▼
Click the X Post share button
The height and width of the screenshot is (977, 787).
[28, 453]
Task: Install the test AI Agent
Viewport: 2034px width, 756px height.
▲
▼
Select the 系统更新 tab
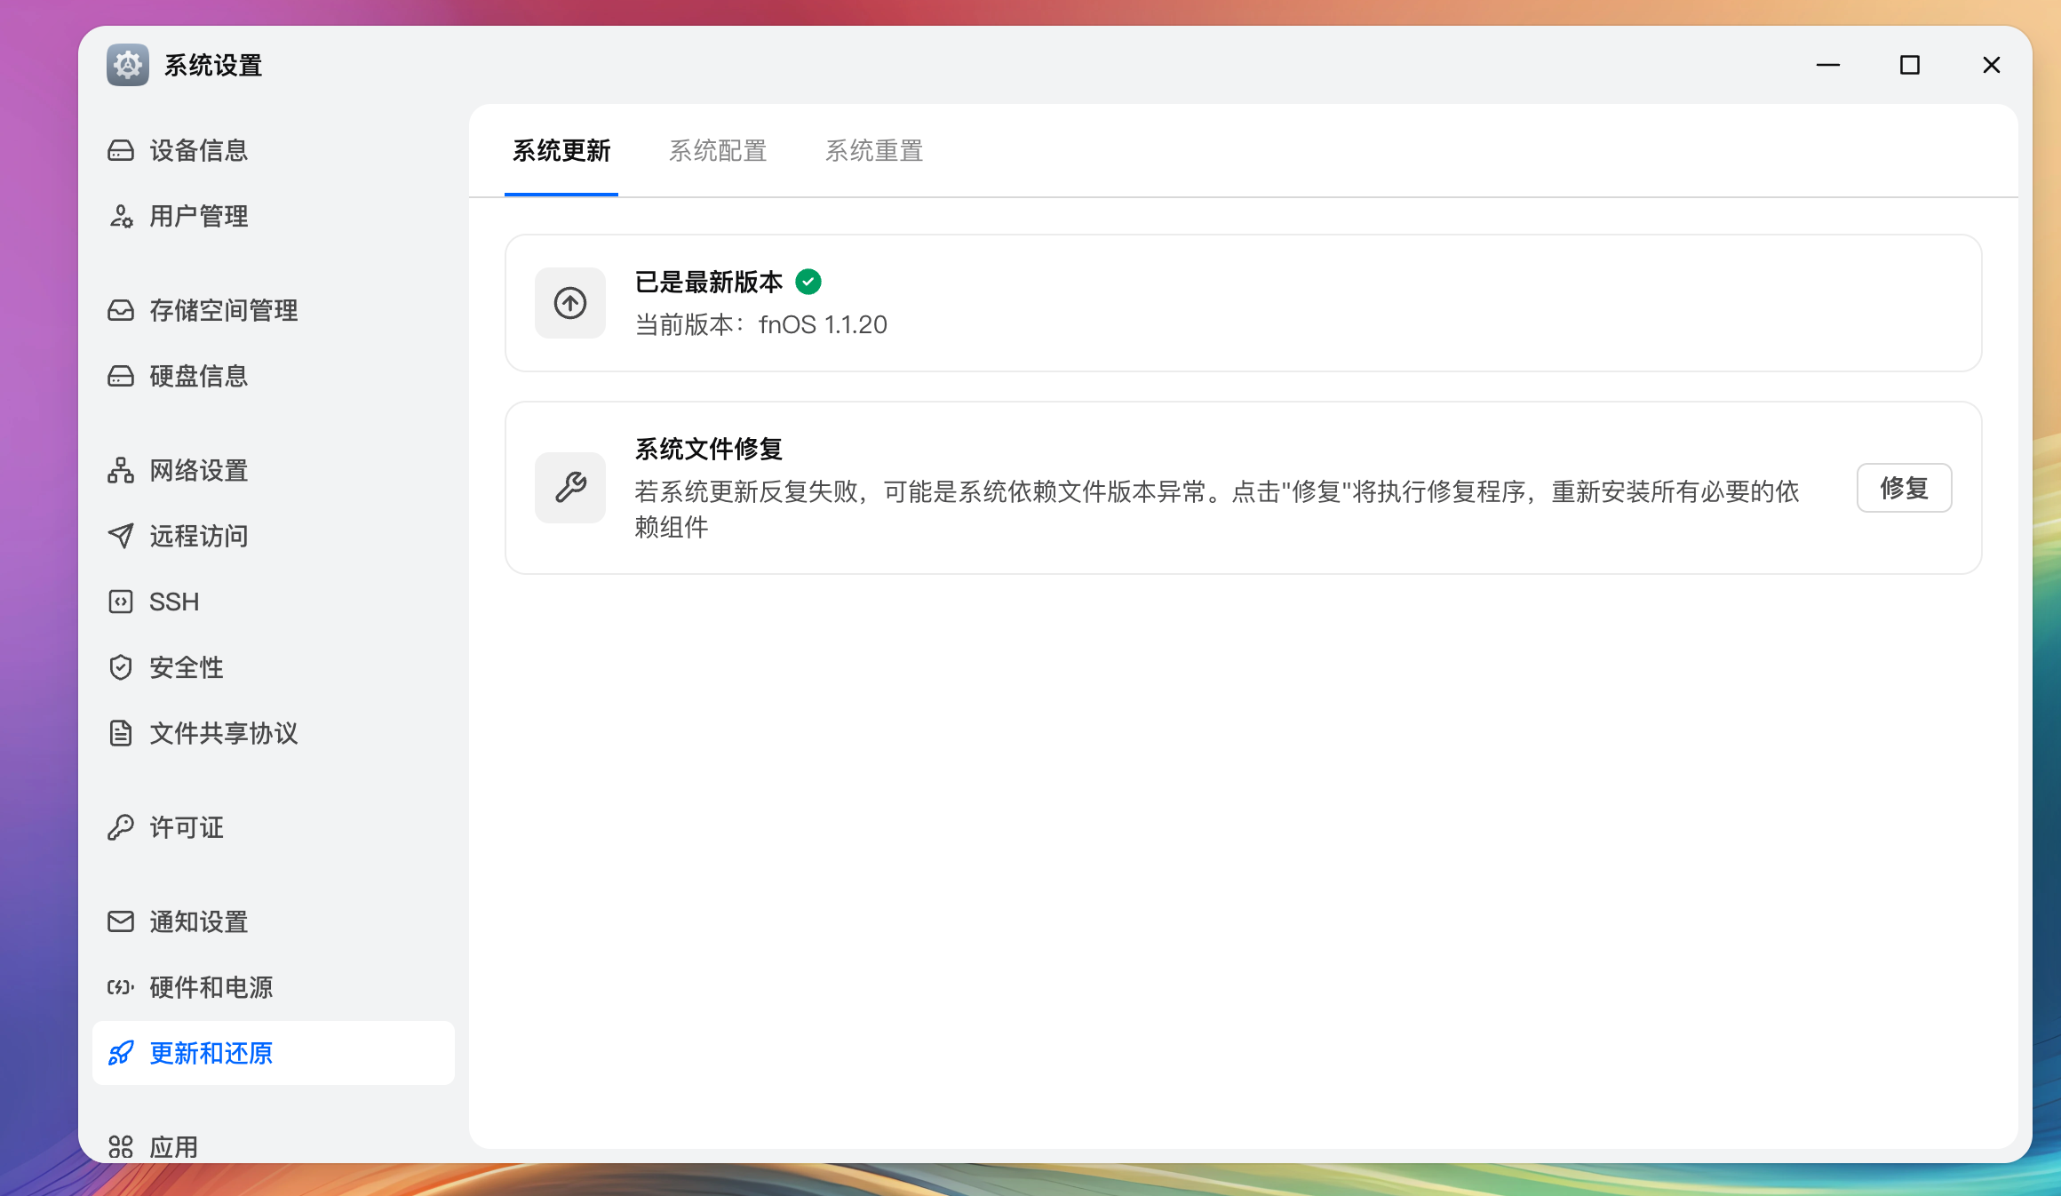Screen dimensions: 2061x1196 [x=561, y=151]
▲
▶ **What is required**: Starting with the line above that holds "Click the X Post share button" and stopping with the line that holds "Viewport: 2034px width, 756px height.", reproduce each line exactly, omitting all other lines.

▶ **Reply to the task**:
Click the X Post share button
The height and width of the screenshot is (977, 787).
[28, 453]
Task: Install the test AI Agent
Viewport: 2034px width, 756px height.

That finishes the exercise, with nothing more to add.